Floren: Campaign Finance — Not For Faint-Hearted

Connecticut State Representative Livvy R. Floren

Connecticut State Representative Livvy R. Floren

After witnessing a primary season of dirty politics and divisiveness, bombast and blasphemy, lies and libel, negativity and nastiness, anger and animosity — all paid for with millions of dollars from anonymous donors to PACs and Super PACs, I think we can — and we must — do better.

My odyssey as a good government advocate began in 2001 when I first joined the Government Administration and Elections Committee where I served for 12 years (including four years as Ranking Member). From that up front and personal seat, I was involved in it all—the Help America Vote Act which overhauled the way we vote and brought us from the lever machine to the electronic optical scan/paper ballot, clean contracting laws, stringent ethics regulations, campaign finance reform…and the advent of the publicly financed Citizens Election Program.

In order to mitigate the magnitude of felonies that earned our State the name “Corrupticut,” the Citizens Election Program and sweeping new campaign laws were enacted in 2005. For more than a decade, the program was working well and accomplishing the goals of taking special interest money out of the process and increasing accountability and civility in the electoral process.

Then, along came the Citizens United Supreme Court decision…and everything changed. In my opinion, campaign finance needs to be completely revisited and retooled. Entirely too much money is being frittered away on banners, ball caps, badges, and bumper stickers. Super PACs are contributing millions of dollars with impunity (not even disclosing the names of donors)…along with money from lobbyists and contractors who do business with the State. To add insult to judicial injury, there was a scheme to entirely suspend the Citizens Election Program for 2016 in a feeble attempt to help close the budget deficit…fortunately, this proposal was summarily rejected.

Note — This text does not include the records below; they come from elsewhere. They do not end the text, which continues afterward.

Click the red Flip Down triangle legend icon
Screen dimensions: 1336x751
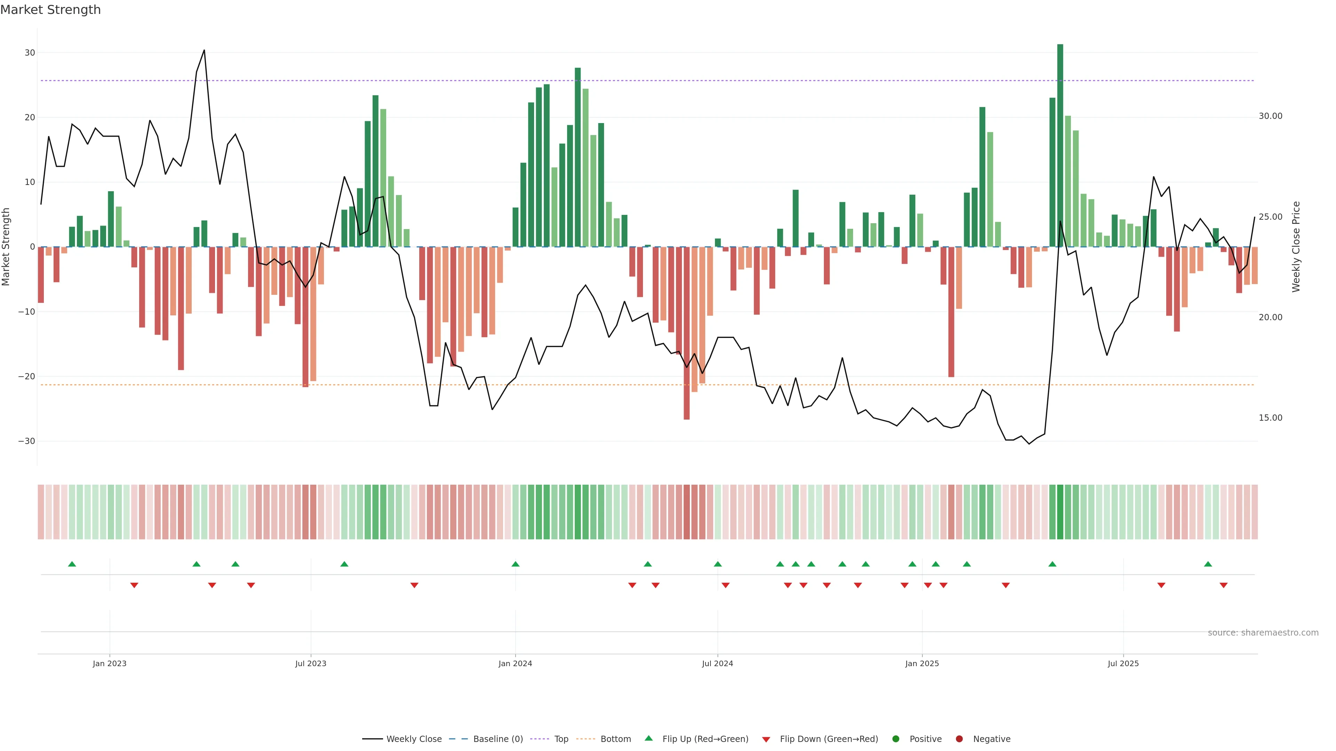point(766,739)
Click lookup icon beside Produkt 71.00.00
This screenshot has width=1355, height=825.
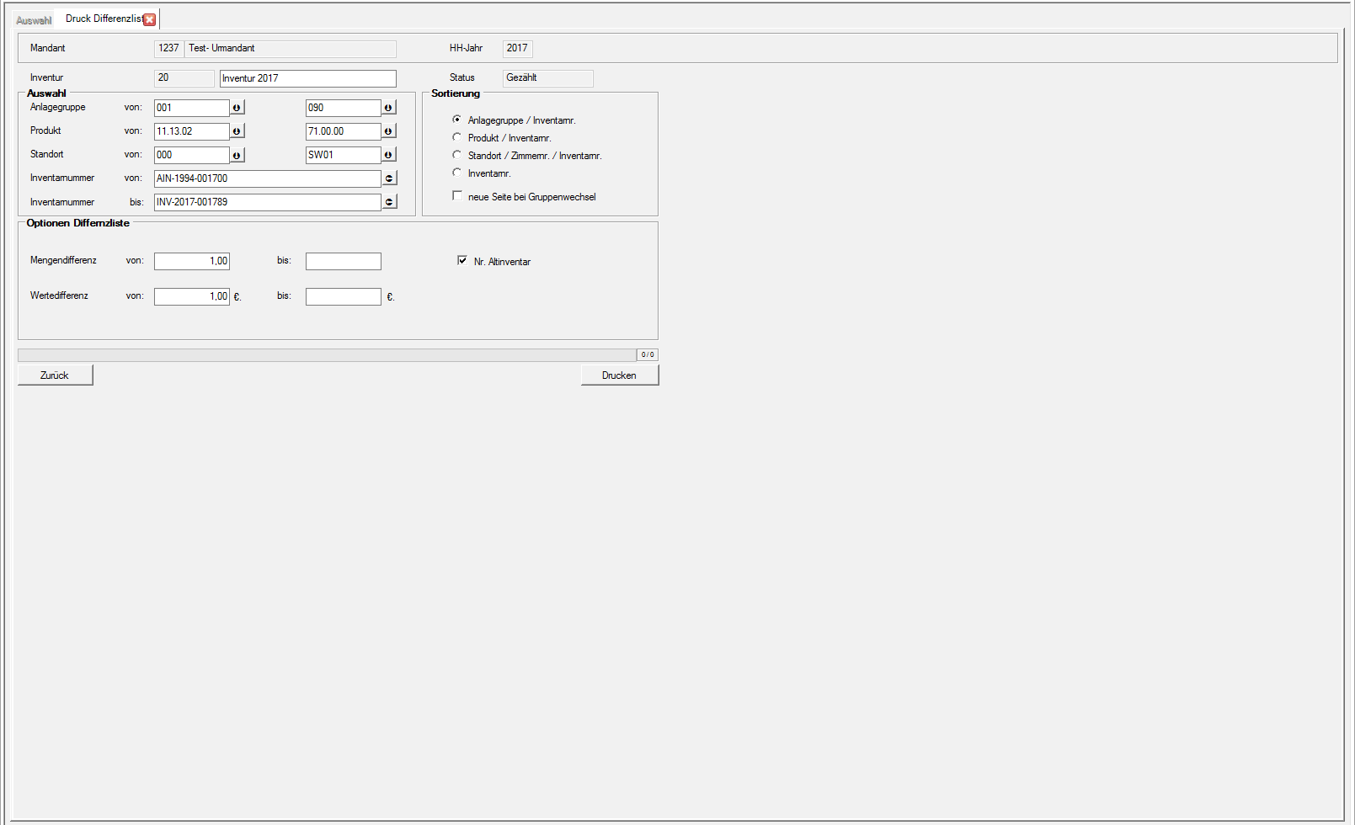pyautogui.click(x=388, y=131)
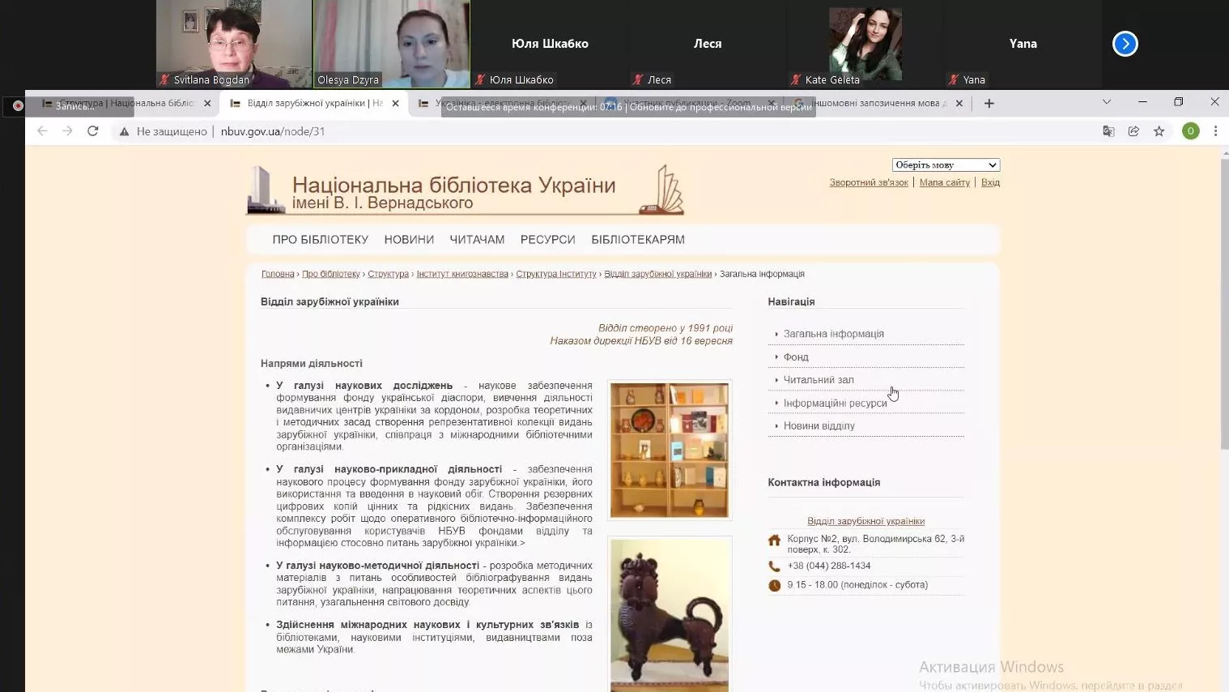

Campaign finance reform has multiple, complicated ramifications. I am not impugning anyone’s motives and realize that the issue is subject to numerous interpretations. However, the bottom line is and always shall be: Follow the money, Campaign finance is not a subject for the faint of heart. It takes diligence and vigilance. Observation always alters the process observed…it’s all in how you look at it. In 2014, 75% of my General Assembly colleagues participated in the Citizens Election Program, at a cost of more than $10 million dollars. The five Constitutional Officers’ campaigns (Governor, Lieutenant Governor, Attorney General, Comptroller, and Treasurer) could cost—in the aggregate—upwards of $16 million—not including primaries. Twenty six million dollars is a lot of taxpayer money that might be better spent for programs to help the elderly, the indigent, and the ill…plus public education. The Citizens Election Program has resulted in attracting more participants in the process, more women/minorities/political outsiders as candidates, and more time spent discussing issues instead of “dialing for dollars.” But, especially in this economy, the taxpayer grants seem entirely too generous…and the program still allows for additional millions of dollars of anonymous “dark” money which lurks in the shadows.

Some reforms I would like to see going forward are:

  • Shortening the timeline for campaigns
  • Decreasing the grant amounts
  • Lowering the amount of allowable individual contributions to less than $100
  • Outlawing Ad Books
  • Prohibiting unlimited organizational expenditures by State Central Committees
  • Increasing disclosure information requirements

In other words, identify and plug the most awful and obvious loopholes. These are viable, cost effective, common sense measures that will go a long way toward ensuring that our State continues to be “the land of steady habits”…where elected officials serve with both hands on the tiller and not in the till.